NSDHL
Function
Catalyzes the NAD(P)(+)-dependent oxidative decarboxylation of the C4 methyl groups of 4-alpha-carboxysterols in post-squalene cholesterol biosynthesis (By similarity). Also plays a role in the regulation of the endocytic trafficking of EGFR (By similarity).
Involvement in disease
Congenital hemidysplasia with ichthyosiform erythroderma and limb defects
CHILD
An X-linked dominant disorder of lipid metabolism with disturbed cholesterol biosynthesis, which typically results in male lethality. Clinically, it is characterized by congenital, unilateral, ichthyosisform erythroderma with striking lateralization, sharp midline demarcation, and ipsilateral limb defects and hypoplasia of the body.
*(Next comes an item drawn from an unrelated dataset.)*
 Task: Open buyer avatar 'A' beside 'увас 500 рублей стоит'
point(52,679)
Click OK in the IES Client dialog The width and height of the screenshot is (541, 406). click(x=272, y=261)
Limbs defects range from hypoplasia of digits or ribs to complete amelia, often including scoliosis.
None
The disease is caused by variants affecting the gene represented in this entry.
CK syndrome
CKS
An X-linked recessive disorder characterized by mild to severe cognitive impairment, seizures, microcephaly, cerebral cortical malformations, dysmorphic facial features, and thin body habitus.
None
The disease is caused by variants affecting the gene represented in this entry.
Pathway
Steroid biosynthesis; zymosterol biosynthesis; zymosterol from lanosterol: step 4/6.
Sequence Similarities
Belongs to the 3-beta-HSD family.
Tissue Specificity
Brain, heart, liver, lung, kidney, skin and placenta.
Cellular localization
- Endoplasmic reticulum membrane
- Single-pass membrane protein
- Lipid droplet
- Trafficking through the Golgi is necessary for ER membrane localization.
Alternative names
H105E3, NSDHL, Protein H105e3